§ **AIM OF THE TASK**
Convert the lines of the data below into a numbered list, leaving out the blank lines and the pictures.

▶

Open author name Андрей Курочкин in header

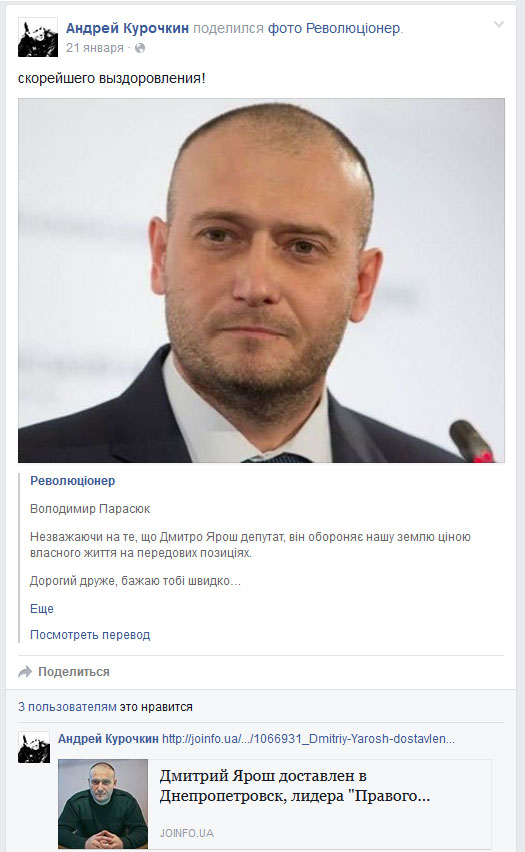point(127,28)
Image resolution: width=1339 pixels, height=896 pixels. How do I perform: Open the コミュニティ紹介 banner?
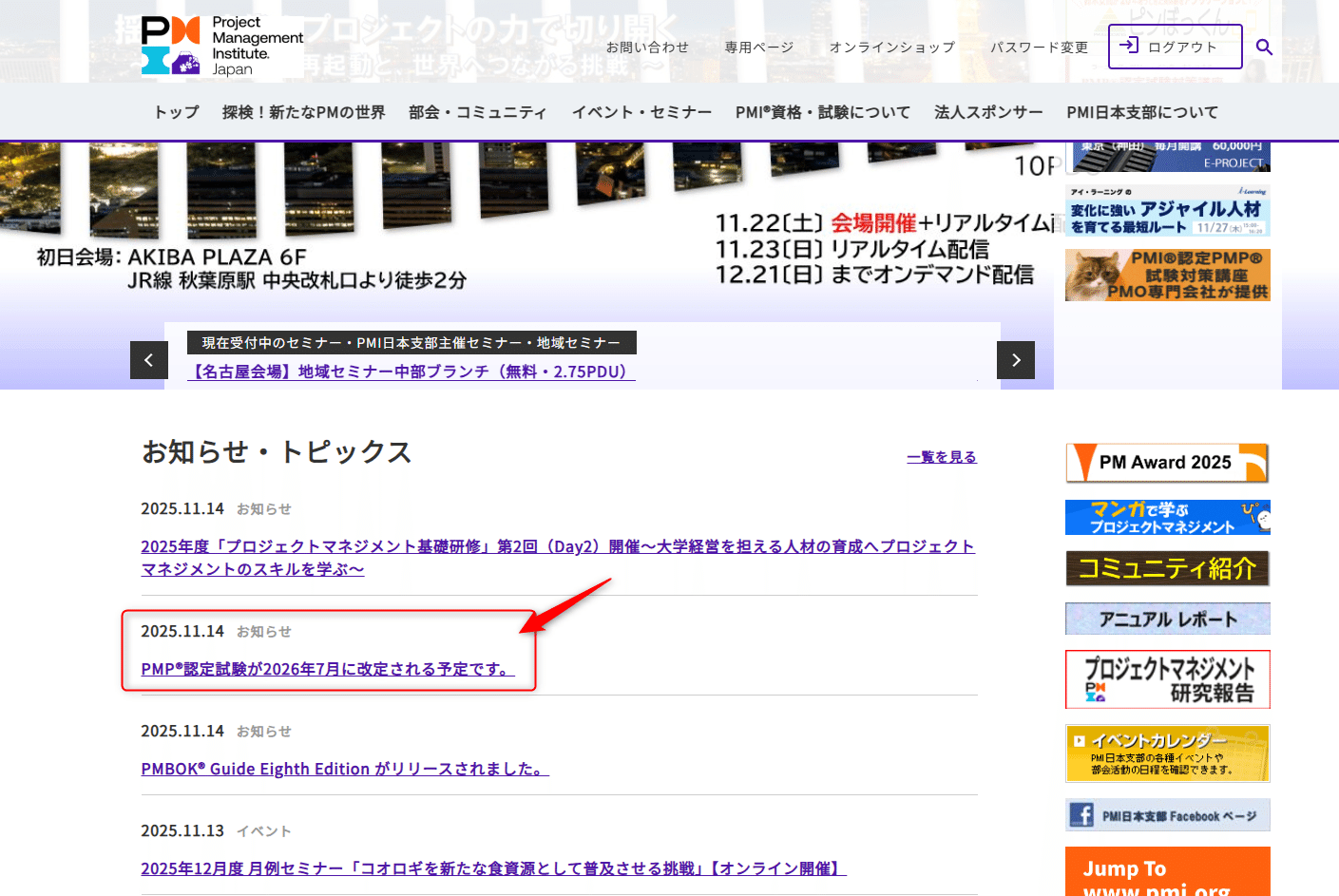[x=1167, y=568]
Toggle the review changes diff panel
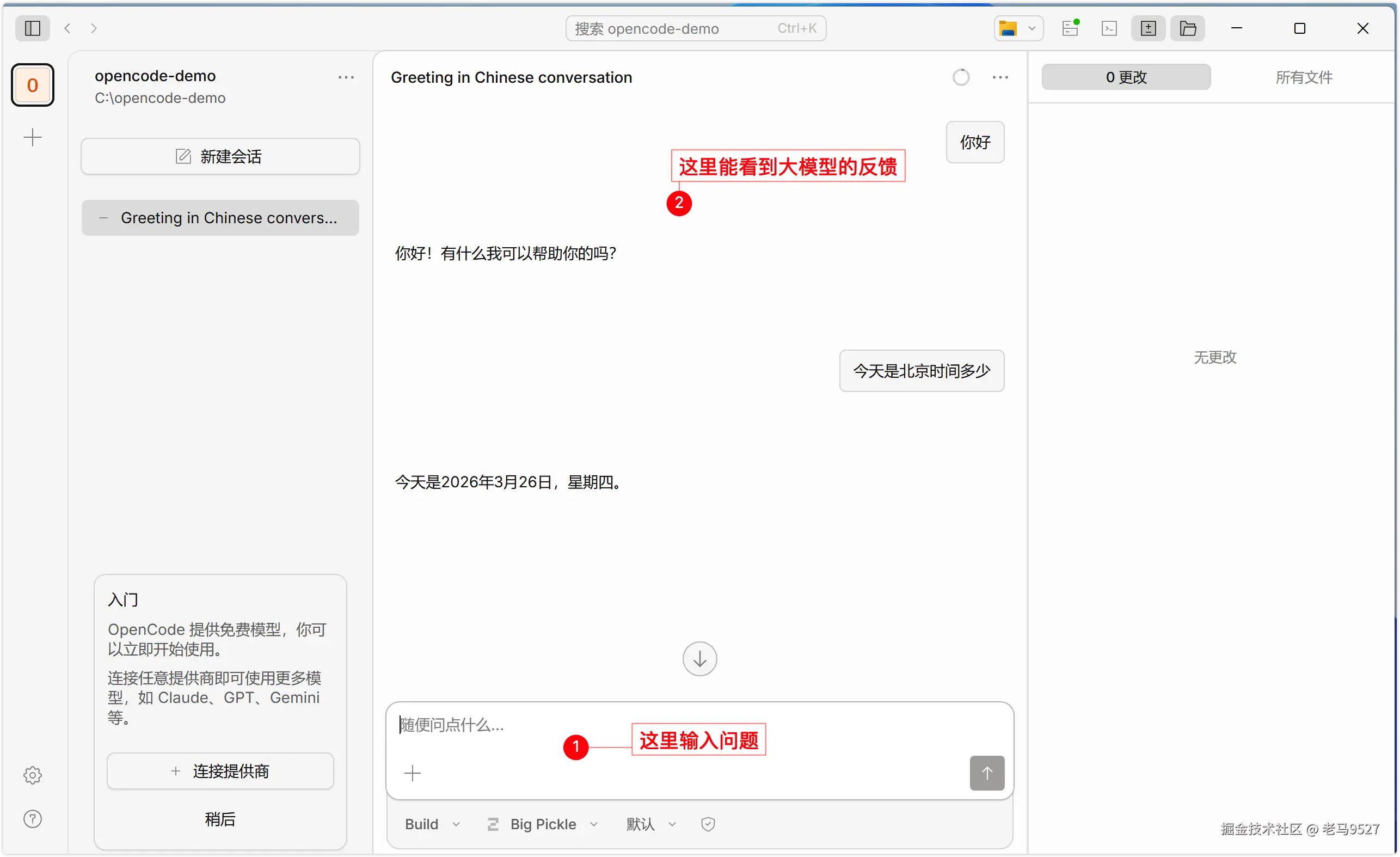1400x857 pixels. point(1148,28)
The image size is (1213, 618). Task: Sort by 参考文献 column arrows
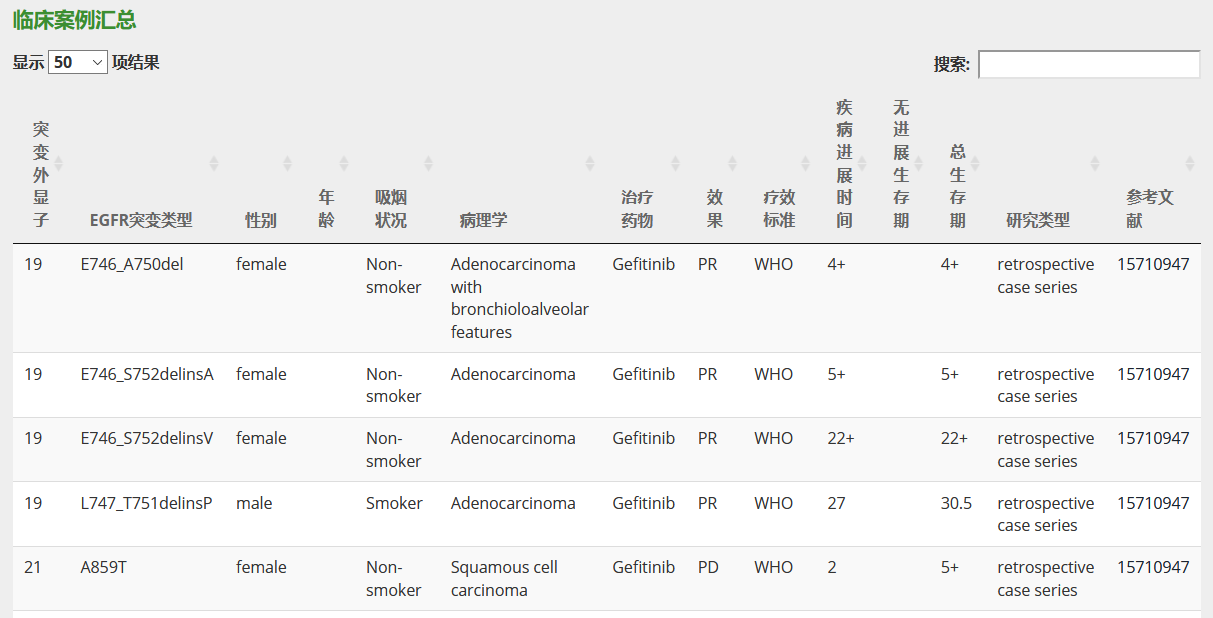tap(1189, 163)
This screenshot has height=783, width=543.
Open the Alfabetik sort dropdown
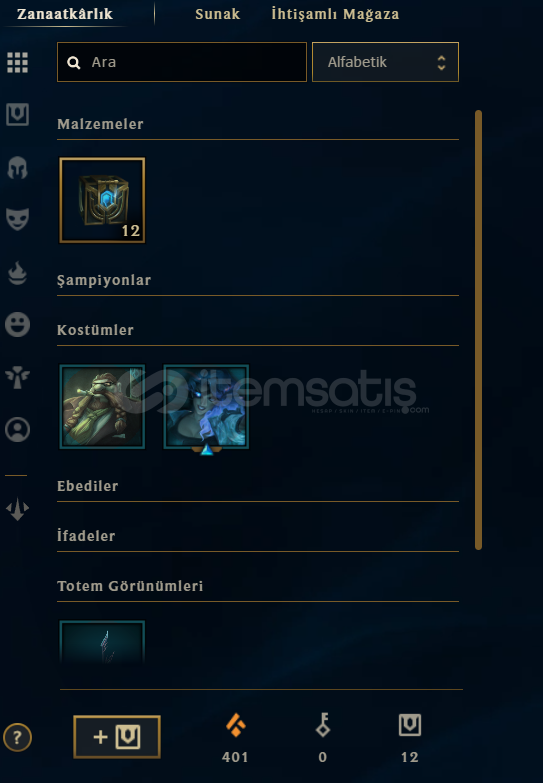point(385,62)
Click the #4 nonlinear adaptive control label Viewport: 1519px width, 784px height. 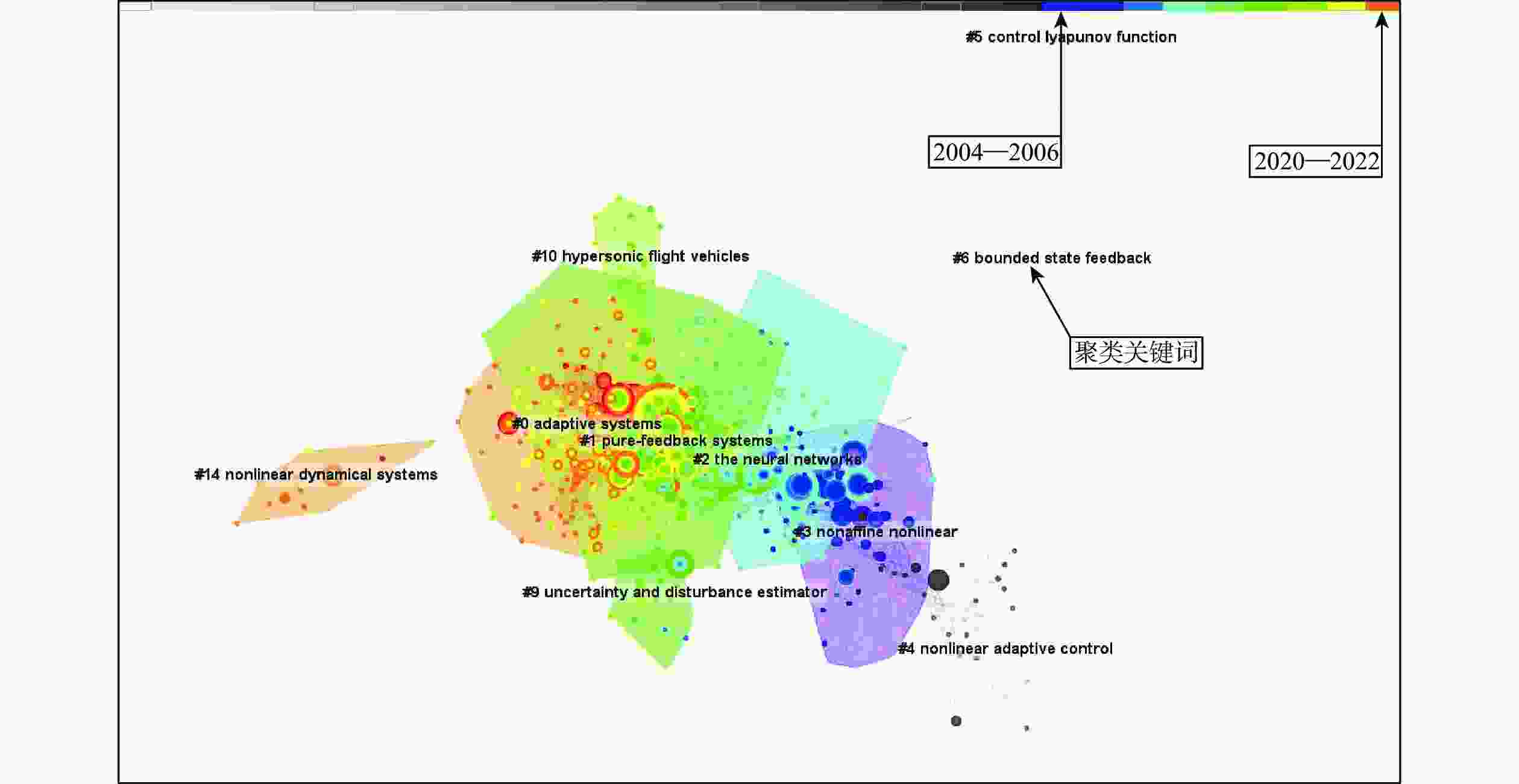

◀

§ **ANSWER TO THIS EXERCISE**
1. Open author name Андрей Курочкин in header
2. point(127,28)
3. Image resolution: width=1339 pixels, height=896 pixels. How do I perform: Open the コミュニティ紹介 banner?
4. [x=1167, y=568]
5. Toggle the review changes diff panel
6. 1400x857 pixels. point(1148,28)
7. The image size is (1213, 618). Task: Sort by 参考文献 column arrows
8. tap(1189, 163)
9. This screenshot has height=783, width=543.
10. Open the Alfabetik sort dropdown
11. point(385,62)
12. Click the #4 nonlinear adaptive control label Viewport: 1519px width, 784px height. 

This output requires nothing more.